ASSIGNED TASK:
Scan the records below. List lines holding "label".

THE RECORDS:

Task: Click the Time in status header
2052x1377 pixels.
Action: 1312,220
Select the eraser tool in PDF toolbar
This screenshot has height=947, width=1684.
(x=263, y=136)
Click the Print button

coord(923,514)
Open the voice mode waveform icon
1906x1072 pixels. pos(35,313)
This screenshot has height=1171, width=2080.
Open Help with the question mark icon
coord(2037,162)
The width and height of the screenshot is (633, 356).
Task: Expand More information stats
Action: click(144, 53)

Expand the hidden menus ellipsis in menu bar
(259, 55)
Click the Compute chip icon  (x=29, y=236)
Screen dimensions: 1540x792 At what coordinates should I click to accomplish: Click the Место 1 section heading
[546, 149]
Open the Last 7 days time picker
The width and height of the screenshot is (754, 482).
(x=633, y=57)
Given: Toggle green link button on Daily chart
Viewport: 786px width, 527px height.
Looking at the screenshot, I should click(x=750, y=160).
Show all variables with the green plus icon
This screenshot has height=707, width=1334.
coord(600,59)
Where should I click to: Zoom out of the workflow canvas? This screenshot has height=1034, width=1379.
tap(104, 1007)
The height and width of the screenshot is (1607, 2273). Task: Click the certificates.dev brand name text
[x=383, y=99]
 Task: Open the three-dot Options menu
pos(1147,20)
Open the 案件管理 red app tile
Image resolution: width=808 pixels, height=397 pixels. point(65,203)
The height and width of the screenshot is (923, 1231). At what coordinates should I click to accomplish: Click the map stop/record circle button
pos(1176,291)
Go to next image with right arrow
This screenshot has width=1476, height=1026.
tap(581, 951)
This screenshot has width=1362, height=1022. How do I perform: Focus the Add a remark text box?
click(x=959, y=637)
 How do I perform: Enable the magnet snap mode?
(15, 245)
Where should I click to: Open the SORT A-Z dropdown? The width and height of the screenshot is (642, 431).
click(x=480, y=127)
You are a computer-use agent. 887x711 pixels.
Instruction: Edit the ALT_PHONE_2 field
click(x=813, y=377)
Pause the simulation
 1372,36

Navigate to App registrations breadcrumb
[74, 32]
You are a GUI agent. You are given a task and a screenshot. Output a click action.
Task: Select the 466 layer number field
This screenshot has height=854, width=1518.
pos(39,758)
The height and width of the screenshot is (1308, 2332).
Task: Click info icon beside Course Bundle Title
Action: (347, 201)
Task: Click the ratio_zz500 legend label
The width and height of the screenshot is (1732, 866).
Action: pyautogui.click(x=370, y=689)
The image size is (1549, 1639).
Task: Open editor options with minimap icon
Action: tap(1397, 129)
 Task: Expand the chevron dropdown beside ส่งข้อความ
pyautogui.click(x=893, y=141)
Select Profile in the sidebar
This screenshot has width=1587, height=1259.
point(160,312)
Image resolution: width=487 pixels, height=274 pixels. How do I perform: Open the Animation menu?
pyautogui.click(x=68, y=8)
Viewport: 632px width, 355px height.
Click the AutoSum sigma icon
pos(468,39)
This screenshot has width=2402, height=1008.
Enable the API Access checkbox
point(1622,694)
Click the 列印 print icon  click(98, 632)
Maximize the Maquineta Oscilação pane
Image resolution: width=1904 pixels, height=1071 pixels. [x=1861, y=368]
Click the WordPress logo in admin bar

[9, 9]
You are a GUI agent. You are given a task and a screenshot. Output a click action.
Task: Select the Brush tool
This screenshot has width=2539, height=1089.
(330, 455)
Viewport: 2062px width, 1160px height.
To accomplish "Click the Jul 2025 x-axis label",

THE ANSWER:
Task: Click the ratio_zz500 legend label
To accomplish "Click the Jul 2025 x-axis label",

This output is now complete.